- WHAT THE TASK REQUIRES: Format the lines from the one containing "Select the Mutato (5393) group" through the end of the entries as a numbered list, leaving out any blank lines.

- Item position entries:
-- begin --

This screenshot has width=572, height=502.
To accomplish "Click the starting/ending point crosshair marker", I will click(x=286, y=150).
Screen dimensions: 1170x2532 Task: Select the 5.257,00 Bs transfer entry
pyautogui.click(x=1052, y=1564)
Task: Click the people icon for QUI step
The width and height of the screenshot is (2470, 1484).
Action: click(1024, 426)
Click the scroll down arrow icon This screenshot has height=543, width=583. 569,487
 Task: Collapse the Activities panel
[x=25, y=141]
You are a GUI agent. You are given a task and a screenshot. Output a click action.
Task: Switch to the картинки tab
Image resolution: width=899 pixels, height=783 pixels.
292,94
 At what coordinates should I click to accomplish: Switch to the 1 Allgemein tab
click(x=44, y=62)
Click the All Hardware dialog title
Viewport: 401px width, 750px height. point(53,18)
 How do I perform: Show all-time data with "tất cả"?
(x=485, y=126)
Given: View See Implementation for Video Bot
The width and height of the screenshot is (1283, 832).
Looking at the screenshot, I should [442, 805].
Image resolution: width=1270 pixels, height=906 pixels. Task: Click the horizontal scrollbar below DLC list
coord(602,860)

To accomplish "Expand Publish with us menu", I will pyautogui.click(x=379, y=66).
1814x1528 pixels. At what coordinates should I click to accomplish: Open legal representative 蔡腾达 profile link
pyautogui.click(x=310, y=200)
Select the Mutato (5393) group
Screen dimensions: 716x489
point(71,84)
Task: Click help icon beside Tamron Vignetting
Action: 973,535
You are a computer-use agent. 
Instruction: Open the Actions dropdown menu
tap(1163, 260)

-- end --

- CORRECT RESPONSE:
1. Select the Mutato (5393) group
2. Screen dimensions: 716x489
3. point(71,84)
4. Task: Click help icon beside Tamron Vignetting
5. Action: 973,535
6. You are a computer-use agent. 
7. Instruction: Open the Actions dropdown menu
8. tap(1163, 260)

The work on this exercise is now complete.